What Is the Medicaid Gap and Who Does It Affect?

The Medicaid gap is a situation where people earn too much to qualify for Medicaid in their state but too little to get financial help buying insurance through the federal marketplace. About 1.6 million uninsured Americans are currently stuck in this gap, left without any affordable path to health coverage.

How the Gap Was Created

The Affordable Care Act was designed as a two-part system. Medicaid would cover everyone earning up to 133% of the federal poverty level, and tax credits would help people earning between 100% and 400% of the poverty level buy private insurance on the marketplace. These ranges intentionally overlapped so no one would be left out.

In 2012, the Supreme Court ruled that states couldn’t be forced to expand Medicaid. Ten states still haven’t. In those states, the old Medicaid rules remain in place, and eligibility cutoffs for adults are often far below 100% of the poverty level. Parents may qualify only if their income is a fraction of the poverty line, sometimes as low as the income thresholds that were set in the mid-1990s. Childless adults without a disability frequently don’t qualify for Medicaid at any income level, regardless of how little they earn.

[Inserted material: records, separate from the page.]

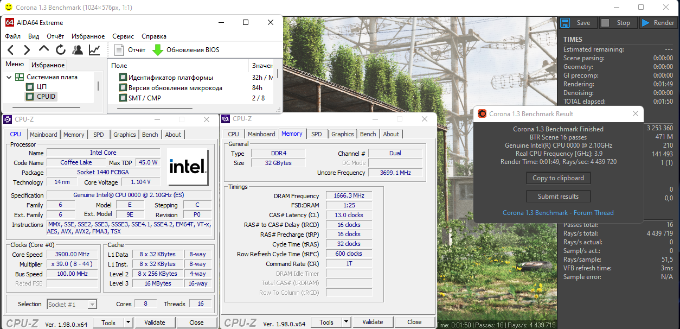This screenshot has width=680, height=329.
Task: Go up one level in AIDA64
Action: [44, 49]
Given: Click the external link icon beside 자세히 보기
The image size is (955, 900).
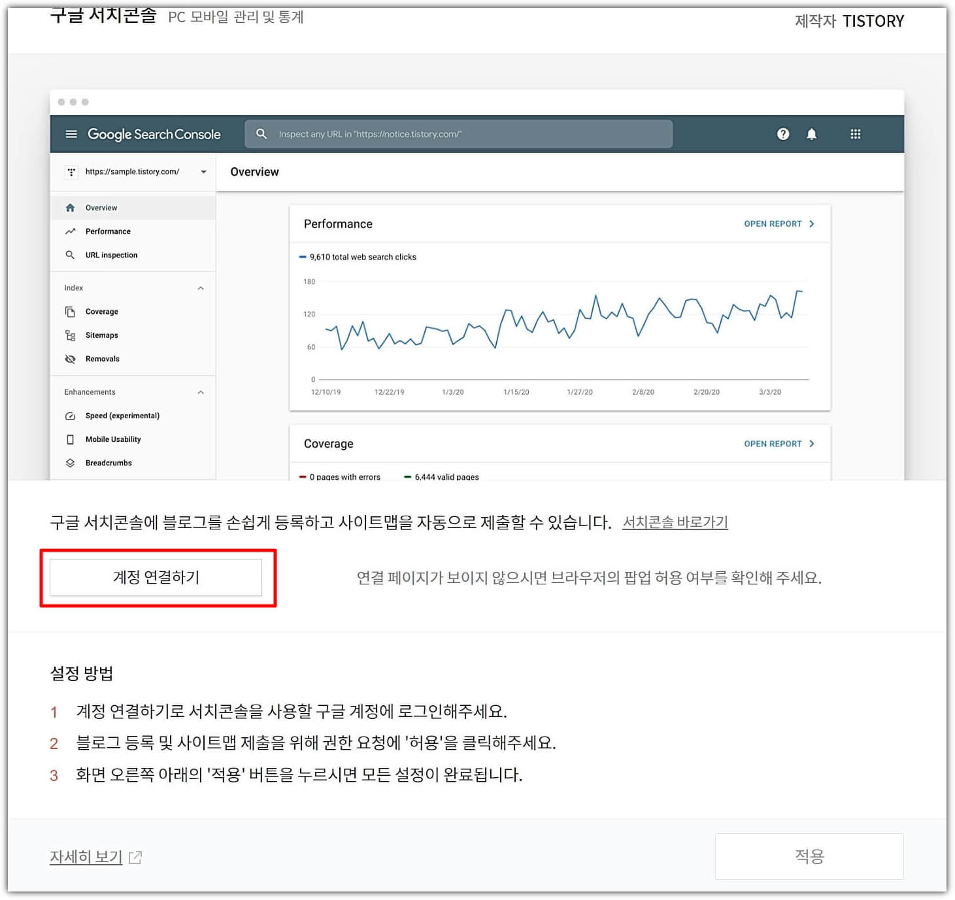Looking at the screenshot, I should (x=136, y=857).
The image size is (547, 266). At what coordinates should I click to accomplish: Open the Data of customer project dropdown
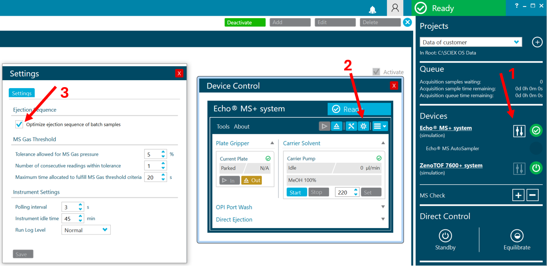click(471, 42)
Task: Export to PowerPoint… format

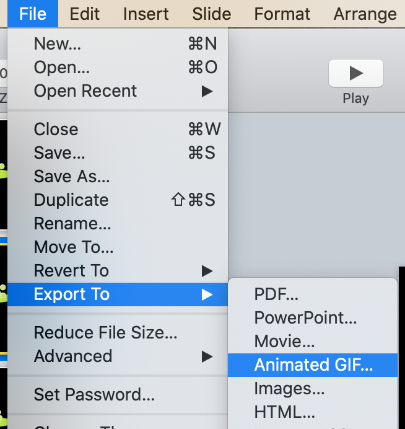Action: (305, 317)
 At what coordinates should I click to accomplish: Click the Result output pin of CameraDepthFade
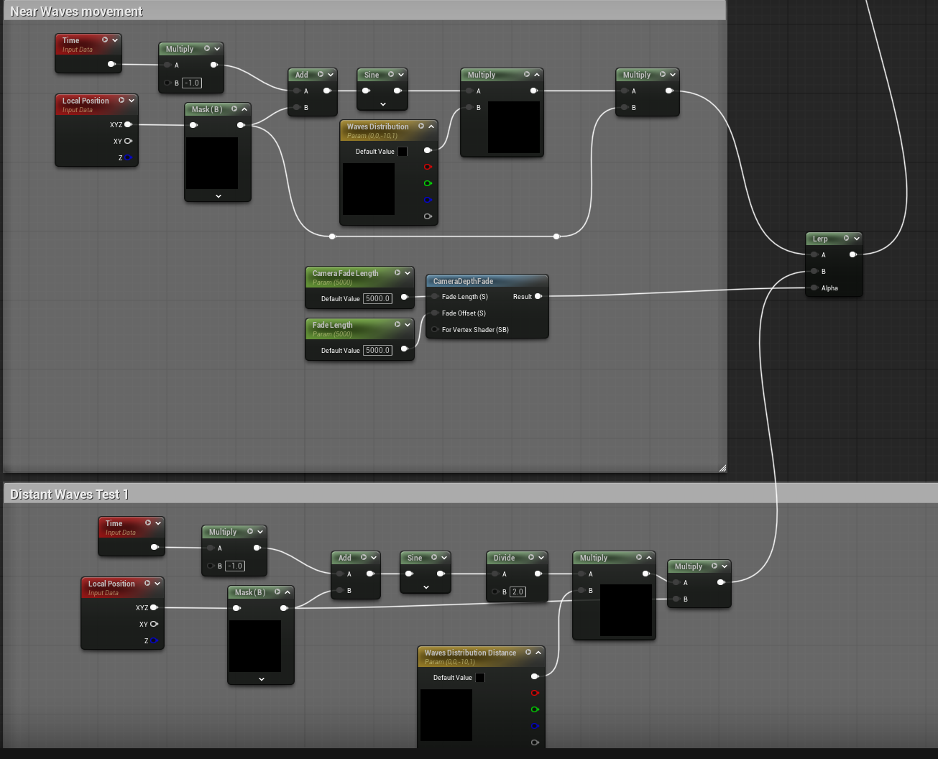pos(538,297)
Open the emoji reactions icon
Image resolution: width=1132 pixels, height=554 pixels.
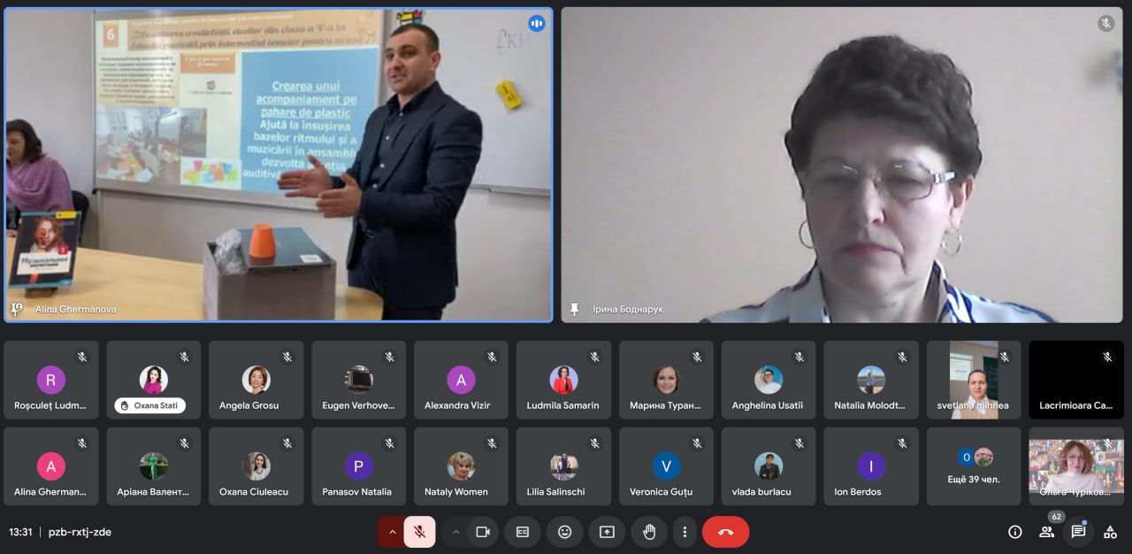coord(564,532)
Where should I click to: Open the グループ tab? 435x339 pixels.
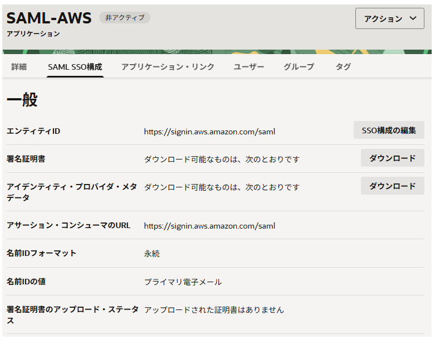(299, 67)
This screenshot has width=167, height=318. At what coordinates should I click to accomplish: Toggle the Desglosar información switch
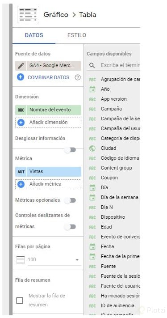(x=70, y=150)
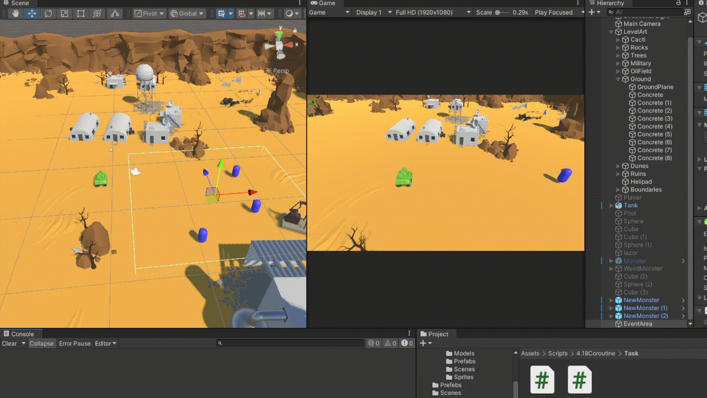
Task: Select the Rect transform tool
Action: click(81, 14)
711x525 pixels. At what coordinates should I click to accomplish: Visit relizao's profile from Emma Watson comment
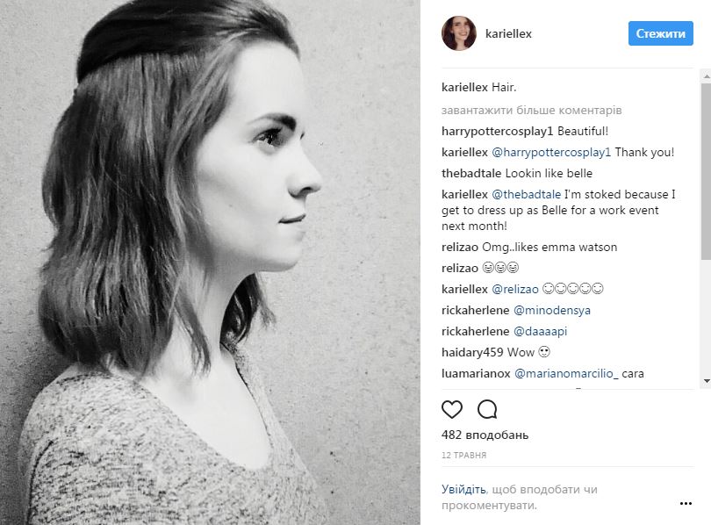(x=460, y=247)
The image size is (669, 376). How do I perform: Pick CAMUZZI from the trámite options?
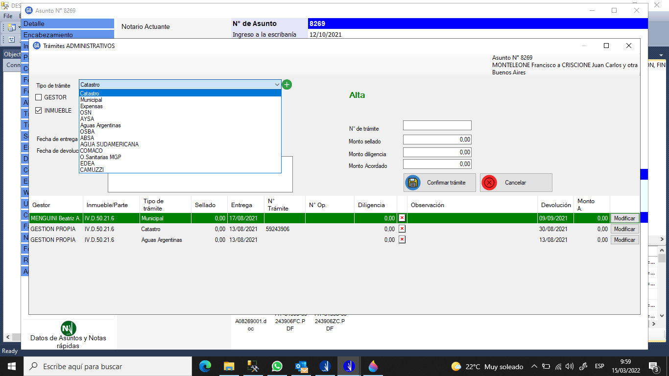click(x=92, y=170)
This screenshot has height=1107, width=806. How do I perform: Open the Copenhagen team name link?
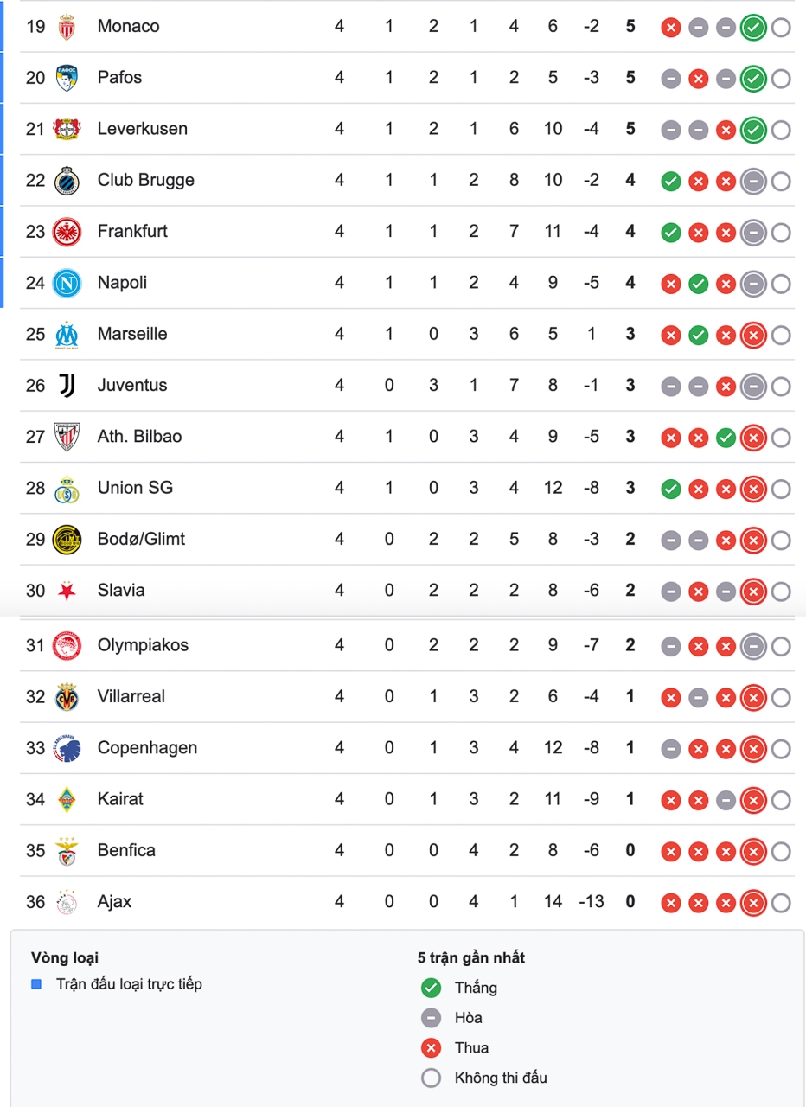[147, 748]
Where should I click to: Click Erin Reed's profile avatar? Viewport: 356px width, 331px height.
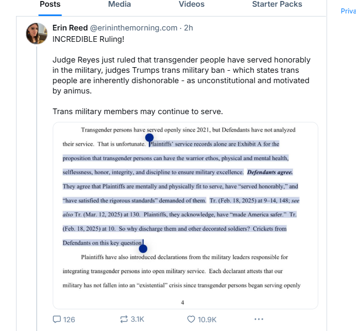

The marketplace subsidies, meanwhile, were built assuming everyone below 100% of the poverty level would be on Medicaid. So those subsidies start at 100% of the poverty level and don’t reach lower. The result: if you live in a non-expansion state and earn less than roughly $15,000 a year as a single adult, you may be too “wealthy” for Medicaid and too poor for marketplace help. That’s the gap.

Which States Have the Gap

Forty-one states (including Washington, D.C.) have adopted Medicaid expansion. The 10 that haven’t are concentrated in the South and include Florida, Georgia, Mississippi, South Carolina, Kansas, Wisconsin, Wyoming, and Texas, among others. Several of these states have seen repeated legislative attempts to expand. Kansas tried for seven years before its governor stopped proposing expansion. Wisconsin’s governor included expansion in a 2025 budget proposal, but the legislature stripped it out. Mississippi’s House passed expansion legislation in 2024, but the bill died before reaching a final vote.

Some non-expansion states are pursuing partial workarounds. Georgia operates a waiver program called “Pathways to Coverage” that ties Medicaid eligibility to work requirements. South Carolina has proposed a similar waiver that would extend coverage to parents earning between 67% and 100% of the poverty level, but only if they meet employment conditions. Florida has an organizing committee working toward a ballot initiative on Medicaid expansion, though voters wouldn’t see it until 2028.

Who Falls Into the Gap

The gap disproportionately affects working people and people of color. About half of the 2.2 million people estimated to be in the gap (including some who have other coverage) were employed as of 2019, and 62% were either working or actively looking for work. These are largely people in low-wage jobs that don’t offer employer-sponsored insurance: home health aides, restaurant workers, retail employees, farm laborers.

The racial breakdown is stark. While people of color make up 41% of the non-elderly adult population in non-expansion states, they represent 60% of the people in the coverage gap. Black and Latino adults each account for 28% of the gap population, roughly 617,000 and 613,000 people respectively. White adults make up about 893,000 of those affected. The gap reinforces existing health disparities that already fall hardest on communities of color in Southern states.

What It Means for Health and Finances

Being uninsured isn’t just an administrative problem. Uninsured rates in non-expansion states are nearly double those in expansion states: 14.1% compared to 7.6%. People without coverage skip care they need. Nearly one in four uninsured adults reported not getting necessary medical treatment in 2023 because of cost. That means infections go untreated, chronic conditions like diabetes and high blood pressure go unmanaged, and cancer screenings don’t happen.

The financial consequences compound over time. Without insurance, a single emergency room visit or unexpected diagnosis can generate thousands of dollars in medical debt. People in the gap often rely on community health centers, charity care, or simply go without. Preventive care, the kind that catches problems early when they’re cheaper and easier to treat, is far less common among uninsured adults than among those with any form of coverage.

Why It Hasn’t Been Fixed

Closing the gap requires either state or federal action, and both have stalled. At the state level, expansion remains a politically charged issue. Even in states where governors or one legislative chamber have supported it, the other chamber or key committees have blocked votes. The pattern has repeated for over a decade in states like Kansas and Wyoming.

At the federal level, Congress could change marketplace subsidy rules to extend tax credits below 100% of the poverty level, effectively closing the gap without requiring state cooperation. This approach has been proposed in various forms but hasn’t passed. The gap persists because it exists at the intersection of two systems, one controlled by states and one by the federal government, and neither has moved to bridge it.

For the 1.6 million people currently in the gap, the practical reality is limited. Checking eligibility for other Medicaid categories (pregnancy, disability, having dependent children) is worth doing, since some pathways exist outside the expansion population. Community health centers provide care on a sliding fee scale based on income. But comprehensive coverage, the kind that includes prescriptions, specialist visits, and hospital care, remains out of reach without expansion or a federal fix.